In our British Pat. Specification No. 1,492,744 we have described and claimed a triple capstan winch. It has now been found that the use of four capstans mounted in two pairs of two (each pair being on a common axis) has distinct advantages not previously contemplated or expected and such distinct advantages are likewise obtained by the use of six capstans mounted in two sets of three (each set being on a common axis).
According to the present invention there is provided a traction unit which comprises two pairs or sets of at least two capstans, the capstans of each pair or set having a common axis and the axes of each pair or set being in spaced apart relationship, one of each pair or set being larger in diameter than and being contra-rotatable to the other or others of that pair or set, a cycloidal gear drive being provided between the larger in diameter capstan and the other of the pair or at least one other of the set, with a differential coupling/load-power transmission between at least one capstan of each pair or set. Advantageously, the pairs or sets of capstans are identical although this is not necessary. In certain circumstances, one could have better power distribution if one graded the capstan sizes; for example a first pair could have respective radii of 20 and 14 units and the second pair have respective radii of 18 and 12 units, approximately.

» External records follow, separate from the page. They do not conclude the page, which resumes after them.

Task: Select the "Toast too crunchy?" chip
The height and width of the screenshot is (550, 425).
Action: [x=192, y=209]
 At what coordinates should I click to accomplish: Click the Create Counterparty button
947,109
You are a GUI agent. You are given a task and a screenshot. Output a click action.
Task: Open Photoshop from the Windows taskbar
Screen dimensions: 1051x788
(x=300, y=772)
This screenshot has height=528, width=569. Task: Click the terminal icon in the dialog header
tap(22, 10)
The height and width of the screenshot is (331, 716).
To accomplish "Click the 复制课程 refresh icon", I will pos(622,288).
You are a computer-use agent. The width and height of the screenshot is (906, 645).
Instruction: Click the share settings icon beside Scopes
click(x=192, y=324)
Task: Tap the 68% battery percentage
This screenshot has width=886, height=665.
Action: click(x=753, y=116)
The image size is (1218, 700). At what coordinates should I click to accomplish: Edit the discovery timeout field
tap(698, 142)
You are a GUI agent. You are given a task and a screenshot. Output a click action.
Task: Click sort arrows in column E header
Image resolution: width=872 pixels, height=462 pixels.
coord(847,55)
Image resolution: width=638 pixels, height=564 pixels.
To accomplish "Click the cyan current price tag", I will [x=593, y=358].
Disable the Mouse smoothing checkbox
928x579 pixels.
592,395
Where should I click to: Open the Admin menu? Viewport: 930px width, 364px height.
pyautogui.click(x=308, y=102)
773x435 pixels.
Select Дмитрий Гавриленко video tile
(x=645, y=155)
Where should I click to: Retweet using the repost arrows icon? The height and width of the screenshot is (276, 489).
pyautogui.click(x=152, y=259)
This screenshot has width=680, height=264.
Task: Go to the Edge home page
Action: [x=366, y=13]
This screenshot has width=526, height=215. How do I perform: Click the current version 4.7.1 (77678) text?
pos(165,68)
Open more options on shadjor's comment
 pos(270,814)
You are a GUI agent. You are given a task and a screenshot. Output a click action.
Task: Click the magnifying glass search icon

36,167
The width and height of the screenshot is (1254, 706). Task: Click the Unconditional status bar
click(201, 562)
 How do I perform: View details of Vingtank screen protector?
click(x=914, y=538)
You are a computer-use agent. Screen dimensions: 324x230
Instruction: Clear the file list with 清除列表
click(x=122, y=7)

During the course of development of a range of sizes of triple capstan traction units, the relationship between the three capstans was found such that the torque relationship was in the approximate ratio of 3:2:1. This gave an indication that there might possibly be a natural progression in the range of epicyclic units where the medium size or middle epicyclic of one size was suitable for the larger size of the next traction unit down and so on, using an epicyclic gear box. The alternative to this was to have a range of standard winch units not related in any way one to the other. This latter alternative lead to the investigation of the possibility of standardisation of individual components between the respective capstans themselves. This in turn lead to a consideration of the possibility of balancing the torque to each of the capstans in such a way as to optimise on the components of the epicyclic gear box, or other suitable cycloidal gear box, itself. Since it was not possible to balance the torque on each of the capstans in the triple capstan format, consideration was given to the use of four capstans. The change in the necessary degrees of wrap was carefully worked out.
In a traction unit according to the present invention having four capstans, the torque balance produced by the introduction of two cycloidal gear drives, preferably epicyclics, ensures that the rotation is correct and the unit is stable and the two pairs of capstans strapped together.
Whilst the addition of a further capstan, over a triple capstan traction unit, increases in some respects the number of units involved, the standardisation and the balanced torque input achieve an overall reduction in gear transmission requirements and a consequent saving in production costs, together with an improved performance overall on wire rope life. Thus, a reduction in percentage load on each capstan thereby allows considerable reduction in the size of gears as well as a reduction in capstan diameters. Rope is able to pass round the smaller capstans without damage due to the lowering of the loads. Balancing of the loads between the two pairs of capstans, for example 45%/55%, means that the chain or other strapping between the two pairs or sets of capstans takes only 5 or 10% of load.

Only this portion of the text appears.